There are several examples of the template followed by Toughest Forces on Earth. How to Become a Tyrant, How to Become a Cult Leader, This is Pop, and Spy Ops follow the format of exploring multiple examples under the same subject matter. All these documentaries are Netflix originals and have delivered a stunning show, as they managed to keep the audiences hooked on the subject till the end. Mind you, dictators and cult leaders are especially controversial, and to make sure the streaming service does not glorify it is a huge task for the makers to present a balanced narrative. This is the reason those two documentaries about the two different sets of obnoxious and narcissistic people made the splash, purely because of their content, engagement quality, and impeccable presentation skills. 


The same could not be said about Toughest Forces on Earth. Though there are audiences for shows like this one, which focuses on military action and how armies work around the world, one cannot neglect the fact that the documentary series glorifies the armed forces, which could be a slippery slope, keeping in mind the war raging in the Middle East. There is also a subtle element of jingoism, which is hard to ignore. The direction of the show is lazy because it fails to present a dignified version of what goes behind the training, and along with that, the engagement quality is nonexistent. Keeping in mind the countries the host visited, the cinematography could have been a lot better. The whole point of good cinematography is to make the subject matter interesting enough to generate discourse. Sports like basketball and Formula One had dwindling viewership, which got better thanks to some engaging documentary shows Netflix has produced. 

Toughest Forces on Earth takes the audience to Lebanon, Colombia, Mexico, Malaysia, the Philippines, the Arctic, Austria, and the United States of America. While the countries they visited add to the excitement, it dies down pretty early in the show, as there are hardly any details divulged in a manner that a layman could understand. The making of the show will make many of the audience wonder if the creators are condescending towards those who do not understand military jargon.


Toughest Forces on Earth could have been an easy watch if the hosts of the show had not been overly excited about the tasks assigned to them. If only the elation had been brought down a notch, the writing should have been about how military action is done in various countries of different climates and geographies. The writing of the show is also lazy, which only makes the viewing experience exhausting after a point.
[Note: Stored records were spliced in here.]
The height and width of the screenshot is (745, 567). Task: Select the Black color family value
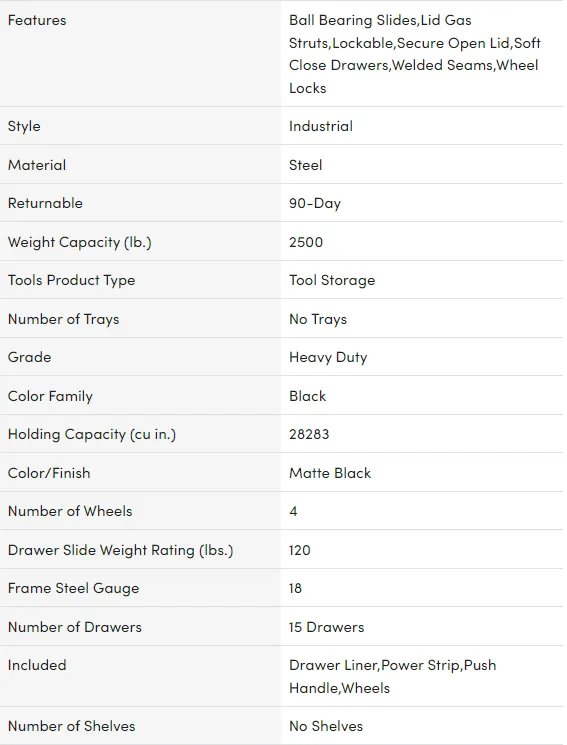coord(308,396)
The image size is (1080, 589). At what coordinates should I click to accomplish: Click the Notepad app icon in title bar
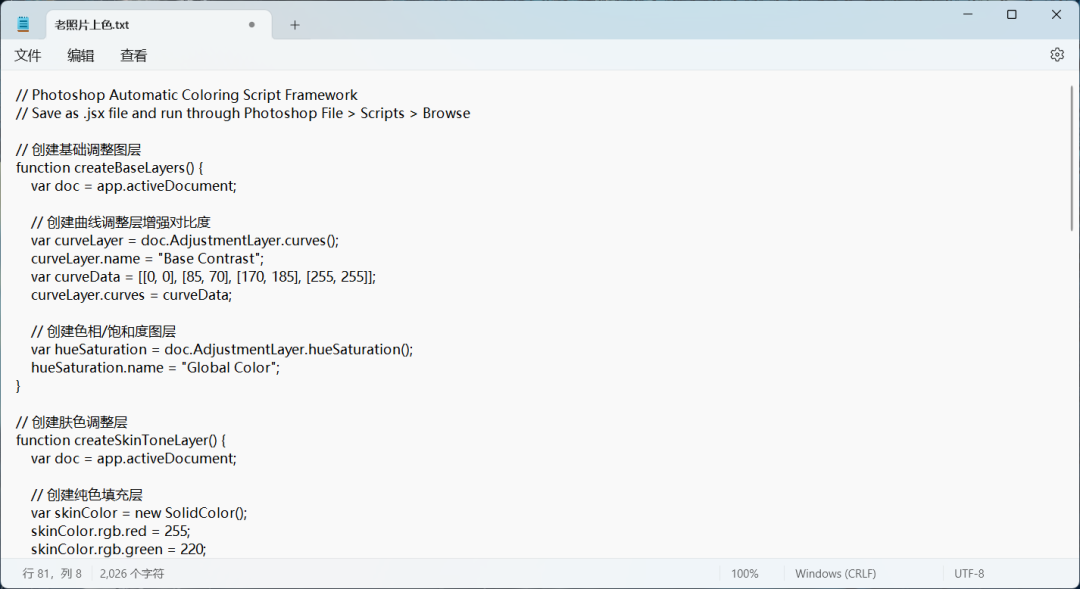pos(23,25)
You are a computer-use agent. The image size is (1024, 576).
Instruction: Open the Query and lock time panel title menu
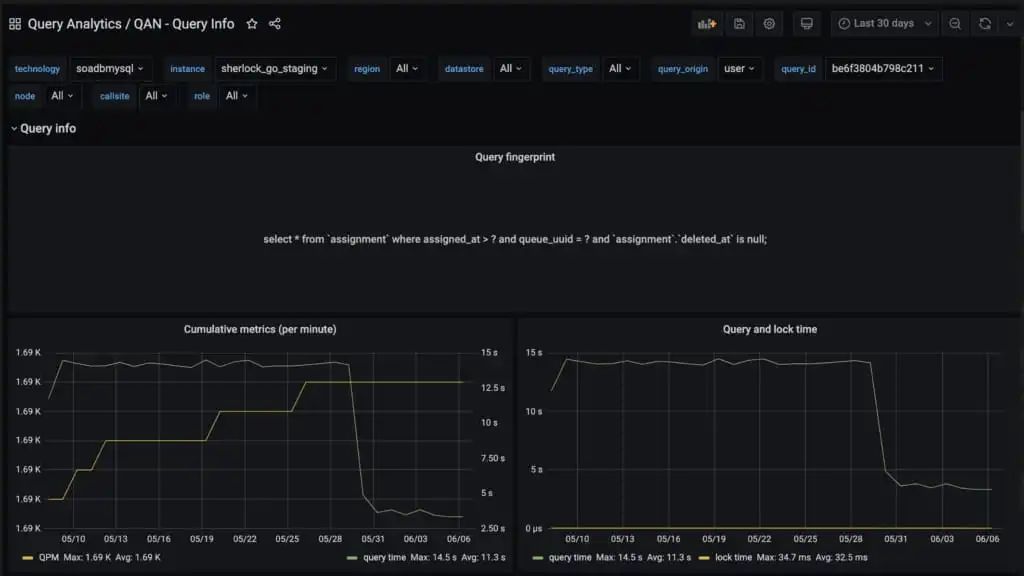pyautogui.click(x=769, y=330)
The template of getting into a task in every episode only made Toughest Forces on Earth redundant. Armed forces and their elite wings are the most fascinating groups that carry out many dangerous tasks. Sadly, the showmakers and their storytelling style are mechanical from the start. They sadly had to resort to a lot of cultural misappropriation, which included adding the quintessential Arabic music to showcase they were in a Middle Eastern country. We don’t get the need to do this since, lately, there has been discussion on why Middle Eastern countries are misrepresented. 

The host of the show dropped an infamous line of dialogue from Apocalypse Now by Robert Duvall’s character. The irony of quoting Apocalypse Now when the actual film was all about how prolonged wars have a dire effect on the locals and the army men who were far away from their homes and families. This show hardly spoke about the repercussions of staying away from families for a long time and the dire effects of PTSD. Some of the members of the elite force did speak about having to join the army to save their families from poverty. The members of the Mexican elite force refused to show their faces for obvious reasons, and this shows how these men put their lives at risk for the sake of the greater good. The sad part about the show has to be the treatment of the subject matter; it felt more like an action movie from the 1980s and 1990s than real-life combat training.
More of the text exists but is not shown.